Updated for version 1.03 (where standard and non-standard InChI generation have been combined into one binary).
InChI is the International Chemical Identifier - a notation that allows a chemical to be represented as a string.
While it's been around for a few years, there was a problem with using InChI to identify chemicals: the code used to generate the InChI string allowed options to be provided which would alter the output InChI, so you couldn't search across databases for a chemical using a single InChI string.
Hence, Standard InChI: the same thing but with a standard, immutable set of characteristics that will always produce the same InChI string for a given molecule.

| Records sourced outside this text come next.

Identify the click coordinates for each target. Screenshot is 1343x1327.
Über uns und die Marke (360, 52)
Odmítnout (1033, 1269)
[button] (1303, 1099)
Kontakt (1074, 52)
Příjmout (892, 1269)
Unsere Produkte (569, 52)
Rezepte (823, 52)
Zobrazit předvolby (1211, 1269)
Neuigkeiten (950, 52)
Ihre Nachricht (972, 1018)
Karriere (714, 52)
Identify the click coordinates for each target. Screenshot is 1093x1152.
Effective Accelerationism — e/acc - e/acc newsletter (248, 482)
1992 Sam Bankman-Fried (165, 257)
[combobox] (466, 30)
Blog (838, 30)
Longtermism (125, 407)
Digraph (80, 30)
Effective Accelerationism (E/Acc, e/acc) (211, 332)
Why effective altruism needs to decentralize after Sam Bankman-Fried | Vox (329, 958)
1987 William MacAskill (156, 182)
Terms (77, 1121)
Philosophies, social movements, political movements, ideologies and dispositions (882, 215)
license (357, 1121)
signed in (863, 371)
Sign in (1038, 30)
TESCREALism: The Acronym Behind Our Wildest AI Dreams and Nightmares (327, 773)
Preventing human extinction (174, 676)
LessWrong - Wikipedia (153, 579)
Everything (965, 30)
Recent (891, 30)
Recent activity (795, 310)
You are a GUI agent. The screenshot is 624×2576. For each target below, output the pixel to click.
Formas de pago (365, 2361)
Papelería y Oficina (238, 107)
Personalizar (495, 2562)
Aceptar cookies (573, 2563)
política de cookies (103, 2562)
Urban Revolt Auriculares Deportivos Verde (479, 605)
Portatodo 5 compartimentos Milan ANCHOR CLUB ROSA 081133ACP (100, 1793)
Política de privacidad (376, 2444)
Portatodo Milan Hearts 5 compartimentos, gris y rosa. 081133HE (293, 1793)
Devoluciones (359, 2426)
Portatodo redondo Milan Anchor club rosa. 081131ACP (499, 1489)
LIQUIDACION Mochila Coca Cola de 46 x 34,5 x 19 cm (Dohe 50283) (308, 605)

Standard InChIs are designated by the prefix "InChI=1S/".
Code for generating Standard InChIs can be downloaded from the IUPAC site. You want INCHI-1-API.zip.
To generate the inchi-1 executable:
#!/bin/bash
wget 'http://www.iupac.org/inchi/download/version1.03/INCHI-1-API.zip'
unzip INCHI-1-API.zip
cd INCHI-1-API/INCHI/gcc/inchi-1
make
sudo cp inchi-1 /usr/local/bin/
You can test it with a chemical structure file from Nature Chemical Biology, if you have OpenBabel installed:
#!/bin/bash
wget 'http://www.nature.com/nchembio/journal/v5/n1/chemdraw/nchembio.133-comp1.cdx'
babel -icdx nchembio.133-comp1.cdx -osdf chem.sdf # convert CDX file to SDF
inchi-1 chem.sdf
Which generates a standard InChI: InChI=1S/C6H9N3O3/c7-4(5(10)11)1-3-2-8-6(12)9-3/h2,4H,1,7H2,(H,10,11)(H2,8,9,12)/t4-/m0/s1
Most databases don't yet have Standard InChIs indexed for all their articles, but soon that Standard InChI should show up in PubChem, ChemSpider and elsewhere.